> [Problem description] Once the line with "This screenshot has height=644, width=1334." is found, write it out along with each later line exactly, through the end of the entries, skipping every picture.

___ Data records

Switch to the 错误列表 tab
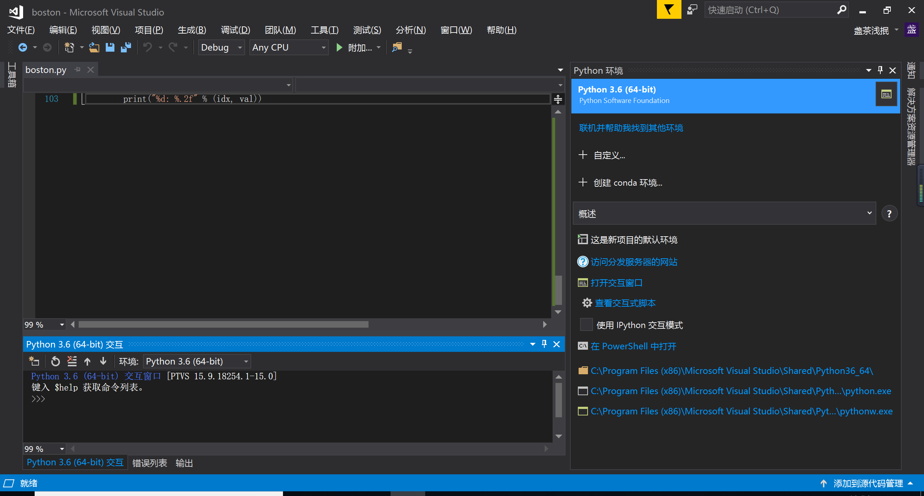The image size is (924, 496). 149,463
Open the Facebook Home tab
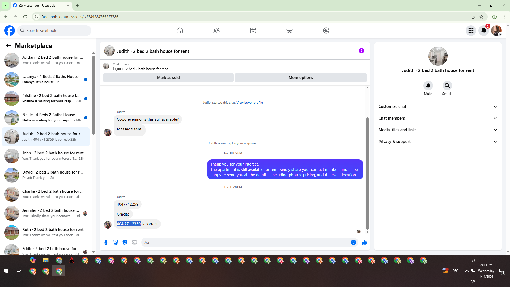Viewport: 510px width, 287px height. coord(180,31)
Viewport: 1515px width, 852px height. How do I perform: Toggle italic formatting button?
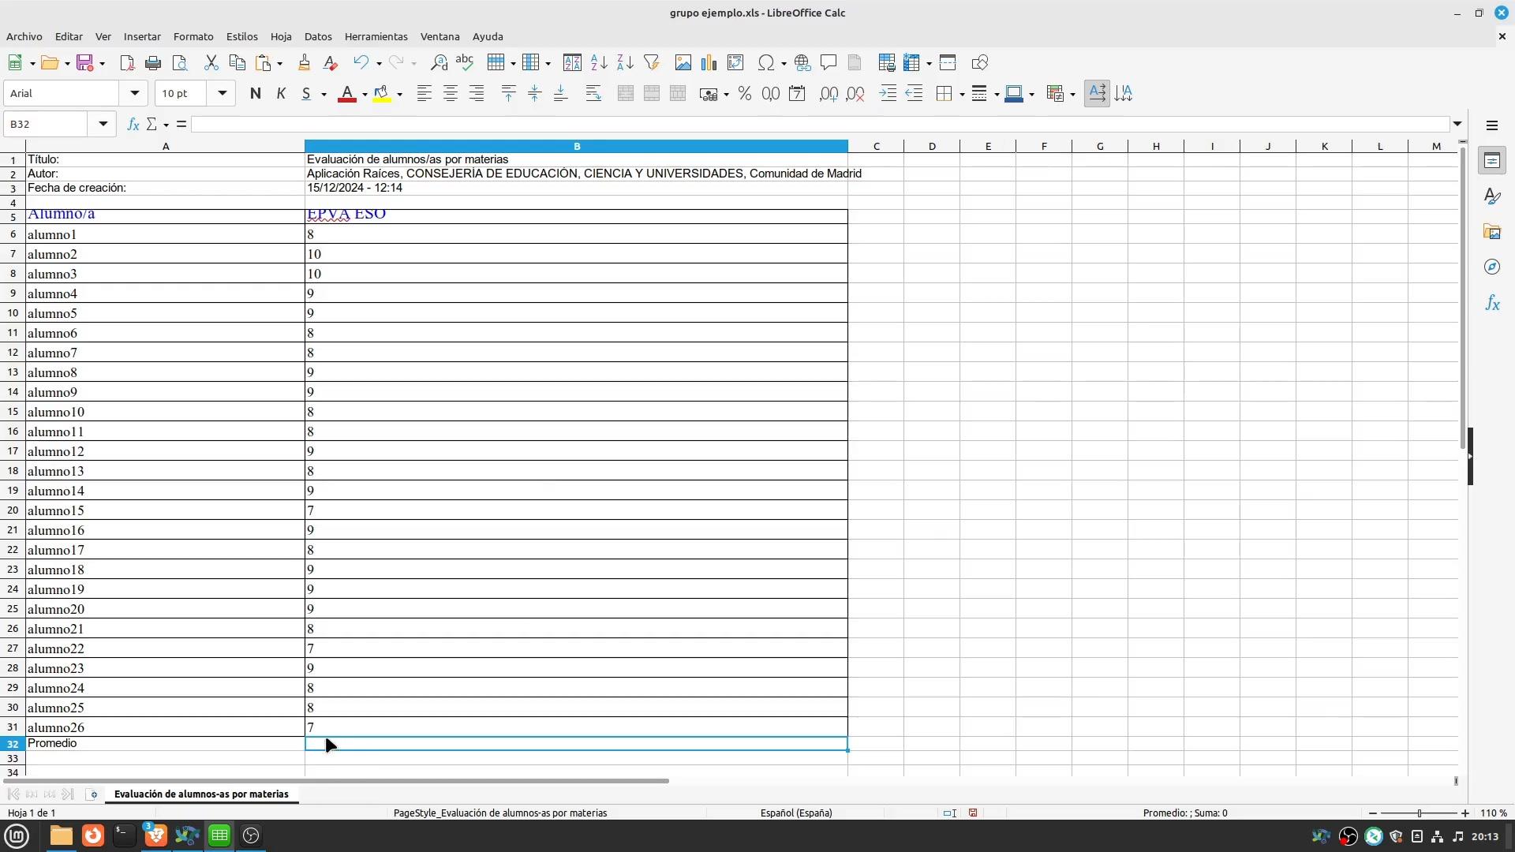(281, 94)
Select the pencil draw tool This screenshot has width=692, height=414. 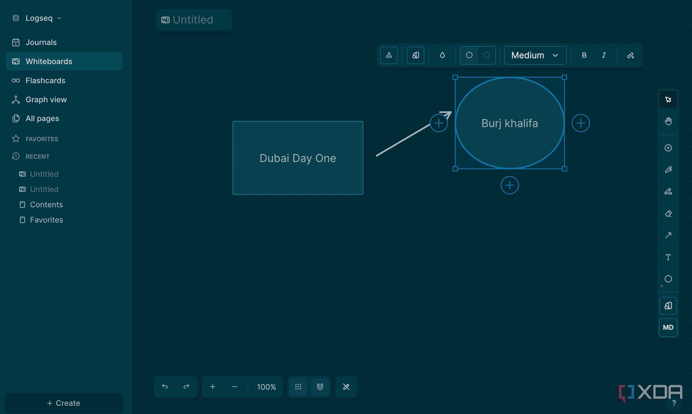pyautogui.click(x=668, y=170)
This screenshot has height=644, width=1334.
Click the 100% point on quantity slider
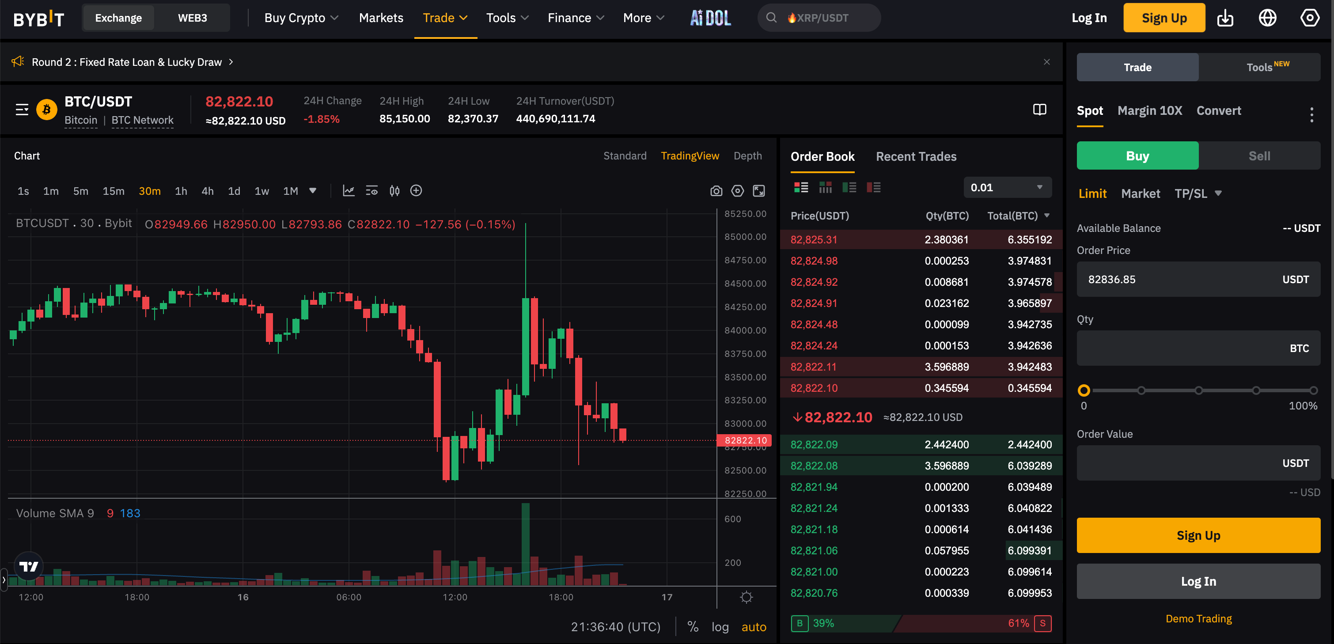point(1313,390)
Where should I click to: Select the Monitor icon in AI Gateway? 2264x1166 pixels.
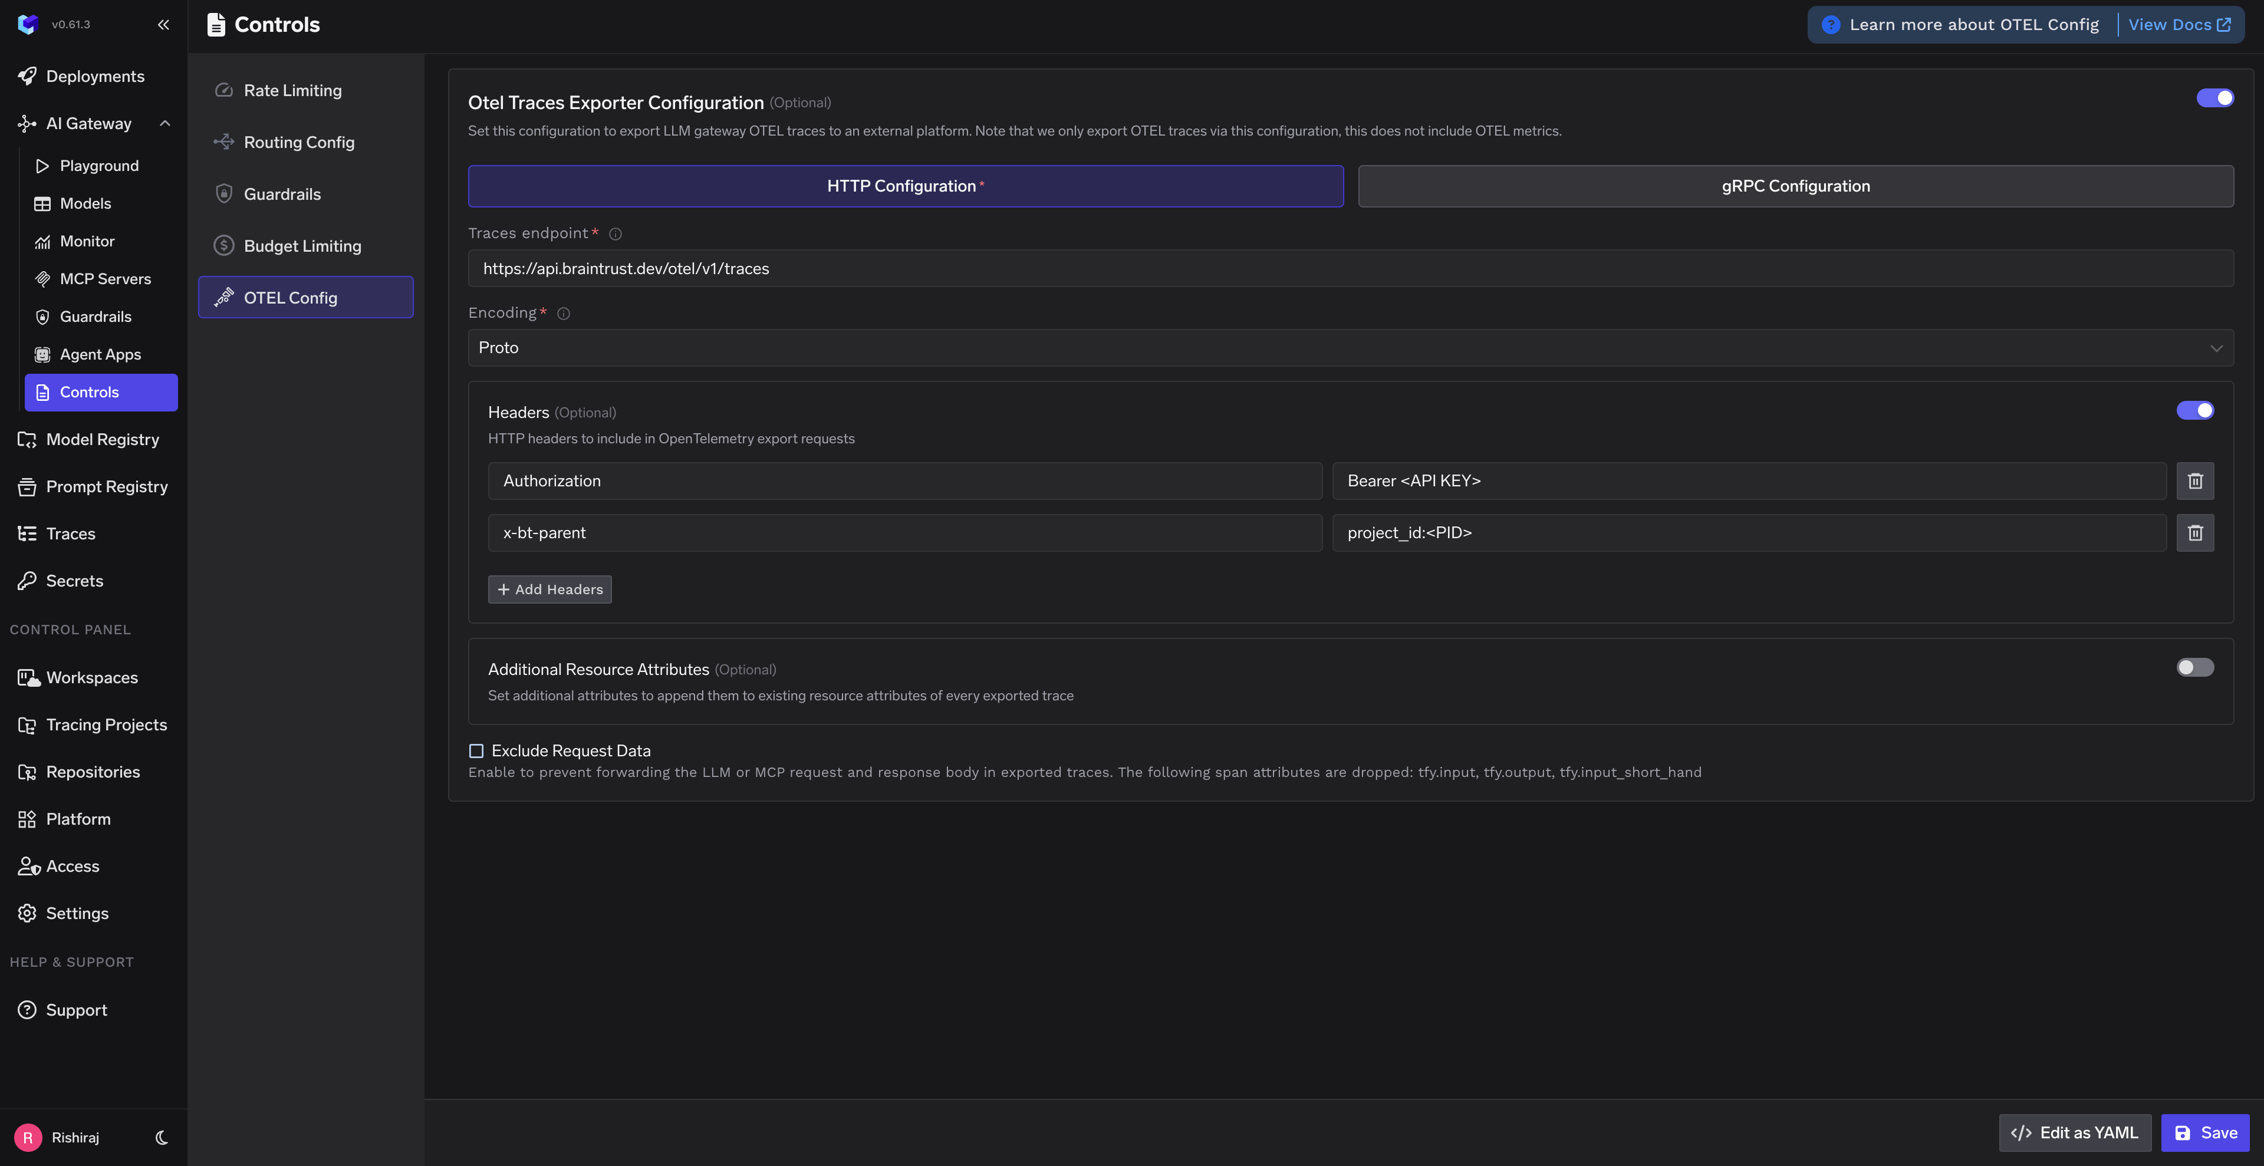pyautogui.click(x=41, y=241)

______

> [Written reply]
This screenshot has height=644, width=1334.
Click the 100% point on quantity slider
point(1313,390)
Where should I click to: Select the Monitor icon in AI Gateway? 2264x1166 pixels.
pyautogui.click(x=41, y=241)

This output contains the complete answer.